I took a group of new friends to Yad Vashem today. The tour guide remembered me from previous visits and suggested I might instead want to see a new exhibit devoted to the arrest and trial of Adolph Eichmann rather another visit to the Holocaust History Museum. And so, on a day when the history hall was crowded to capacity, I set off for a section of the auditorium and in near solitude contemplated the personification of what Hannah Arendt famously termed "the banality of evil."
All the details of Eichmann's capture and arrest by Mossad agents in Argentenia in 1961 were there. Hand drawn plans of the raid, photos of his modest and rural home outside Buenos Aires, and the ID card he was issued to work in the local Mercedes Benz plant. The contents of his pocket the night he was apprehended. It was all there.
But the most chilling part was seeing the man himself in archival footage of his testimony from his trail. He was entirely unremorseful, behaving as if the though of apologizing for the deaths of so many had never occurred to him. Unrepentant to the end, he spoke of the deaths of women and children with a chilling detachment. Taking no responsibility for his actions, he was "just following orders."

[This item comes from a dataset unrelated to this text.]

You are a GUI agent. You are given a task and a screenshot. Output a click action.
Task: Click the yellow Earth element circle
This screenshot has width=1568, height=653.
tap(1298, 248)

At one point Eichmann likened himself to Pontius Pilate, caught in an unwinnable situation. But he professed no hatred, nor showed any emotion aside from a nervous contortion of his face on occasion. He demonstrated no ideological bent, either grand or depraved. He may have had one, but the defense he offered was little more than to say he did what he was instructed as if there is absolution in blind obedience. As Arendt observed when she covered the trial for the New Yorker, Eichmann seemed not a lunatic, not even a monster or an evil villain, but more a tragically deficient man who refused to assume any responsibility for his own actions.